- [GOAL]: In the forum thread below about the MKll pistol, reproduce the passage from "They sell a" up to and including "the new pistol." word for word.

# My MKll.



## NLAlston (Nov 15, 2011)

A couple of hours ago I went to GM to pick up my MKll. 

I was so elated to get it, and only wish that I had time (right now) to head out to the range with it. I have attached a photo of it, which doesn't show anything over, and above many other MKll's that have been shown on this forum. But this one belongs to ME , and I just wanted to upload a picture of mine. 

It can be seen, near the underside of the barrel, where something put a long scratch on it. I will try to see what I can do to have that minimized as much as possible, and it is the only sign of marring. The gun seems to be in great shape, and I know that I am going to be very pleased with it.


----------



## rustygun (Apr 8, 2013)

They sell a blueing marker, looks like a magic marker, that can help hide the scratch. If you take it apart to clean and you have trouble getting it back together don't force it. It is kind of tricky. I don't shoot mine all the time so I usually struggle a bit. Best thing to do if you struggle watch a you tube video. Congrats on the new pistol.


----------



## Blackhawkman (Apr 9, 2014)

You will like it! I shoot my 22/45 alot, it's a MKIII. great to practice with.


----------



## desertman (Aug 29, 2013)

It's hard to tell from the photo whether the gun is blued or stainless steel? If it's stainless you can polish out the scratch with some 320 wet or dry sand paper. Just polish it in the direction of the grain, kind of like polishing a pair of shoes.


----------



## Indigowolf (Apr 9, 2015)

Blackhawkman said:


> You will like it! I shoot my 22/45 alot, it's a MKIII. great to practice with.


It's definitely a MKll being that there is no loaded chamber indicator on the upper and the mag release location on the bottom of the grip. Looks good even with the scratch. A little cold bluing should help hide it. Enjoy!!!


----------



## NLAlston (Nov 15, 2011)

desertman said:


> It's hard to tell from the photo whether the gun is blued or stainless steel? If it's stainless you can polish out the scratch with some 320 wet or dry sand paper. Just polish it in the direction of the grain, kind of like polishing a pair of shoes.


Sorry about that. Mine, is a 'blued' Target model MKll.

Initially, I had thought it was a 4" barrel, because that is what it measured - up to the ridge. However, I was later made aware that the barrel, of that gun, is to be measured up to where the cartride's rim butts into the breech. That, being the case, makes my barrel length 5-1/2 inches.


----------



## NLAlston (Nov 15, 2011)

Blackhawkman said:


> You will like it! I shoot my 22/45 alot, it's a MKIII. great to practice with.


I am already in love with this MKll. If I ever run across another good conditioned one, in stainless (and at a decent pice) I'd surely buy it.


----------



## Shady (Oct 15, 2016)

Why not the MK IV? Just askin.


----------



## NLAlston (Nov 15, 2011)

Shady said:


> Why not the MK IV? Just askin.


Don't think that I knew anything about the MK IV at that time. In fact, I believe it was just very recent that I came across mention of it being available. Reading what I have, on it, would surely have me moving in that direction, when finances would be more permitting. If for nothing more than the ease of breakdown, for cleaning. But I know that I won't part with my MKII . I like it THAT much.

- [GIVEN DATA]:
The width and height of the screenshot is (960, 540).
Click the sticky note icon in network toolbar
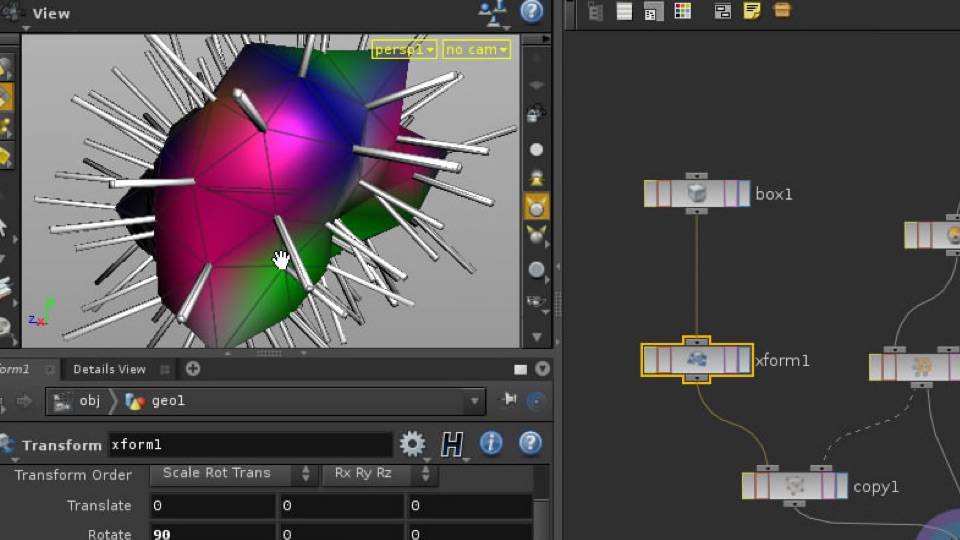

- [WRITTEN ANSWER]:
They sell a blueing marker, looks like a magic marker, that can help hide the scratch. If you take it apart to clean and you have trouble getting it back together don't force it. It is kind of tricky. I don't shoot mine all the time so I usually struggle a bit. Best thing to do if you struggle watch a you tube video. Congrats on the new pistol.